登录查看更多内容

点击“继续加入或登录”，即表示您同意遵守领英的《用户协议》、《隐私政策》及《Cookie 政策》。

Do web scraper bots violate Computer Fraud and Abuse Act. What Security Analysts could do while awaiting Supreme Courts decision ?

Pradeep K.

发布日期: 2020年5月3日

Publicly visible LinkedIn profiles have no data privacy rights. Anonymous web data scraping bots can scrape content of such users without authorization.

?Anonymous web scraping bot controversy

LinkedIn and HiQ, Silicon Valley darlings are at loggerheads over Social Media user profile data collection. The data collection controversy has now reached the United States Supreme Court.
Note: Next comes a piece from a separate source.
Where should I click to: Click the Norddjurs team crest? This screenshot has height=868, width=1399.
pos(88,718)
LinkedIn claims that social media user data scrapping by anonymous, unauthorized bots constitute hacking and HiQ, on the contrary claims monetary loss if they are not permitted to scrape LinkedIn. Strangely, HiQ can scrape all the public data they want, until Supreme Court makes a ruling on the controversy. For now, it is clearly a "huge win" for the party scraping LinkedIn but is this truly a "win", or considered "hacking" under Computer Fraud and Abuse Act (CFAA) ?

What is CFAA ? CFAA is Americas baseline expectation that people are entitled to have control over their computing infrastructure and protects Americans against criminals who hack into computers to steal information, install malicious code, or delete files.
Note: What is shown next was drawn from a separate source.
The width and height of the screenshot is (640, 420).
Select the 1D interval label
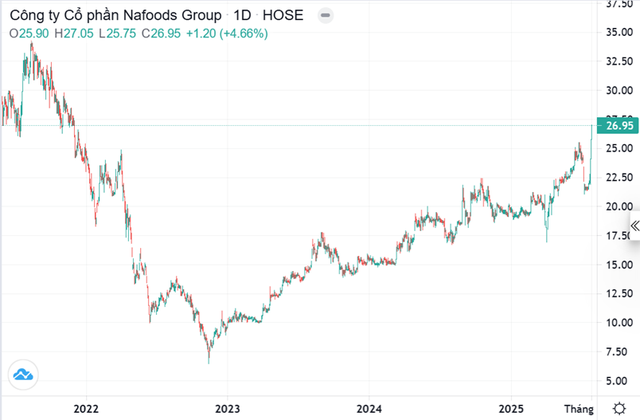click(x=238, y=16)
The Computer Fraud and Abuse Act (“CFAA”), codified at Title 18, United States Code, Section 1030, is for Federal prosecutors to address cyber-based crimes. LinkedIn or its Counsel is neither a Federal Prosecutor, nor does it have a standing to "charge" hiQ of a federal crime making this case more sensational than one can imagine.

The controversy shines light on 95 million data scraping bots scraping off LinkedIn users publicly posted content on a daily basis. 95M bots/day x 365 days = 34 Billion 675 Million bots/year scrape LinkedIn users public content! What impact does 95 Million bots have on LinkedIn's infrastructure ? Are these bots operating lawfully ?

This is not the first time, nor the last data scraping controversy. On April 9,2018 people witnessed Facebook CEO testifying to Congress in the infamous Cambridge Analytica data scandal. Cambridge Analytica obtained Facebook users data who had not explicitly given permission to access their data and developed technology to target people with conspiratorial thinking.

Scope of web scraping controversy

The crawler case falls within the scope of Computer Fraud and Abuse Act (CFAA) liability associated with web scraping of publicly available social media profile data. This law still remains unsettled despite the blockbuster ruling in hiQ Labs, Inc. v. LinkedIn Corp., 938 F.3d 985 (9th Cir. 2019).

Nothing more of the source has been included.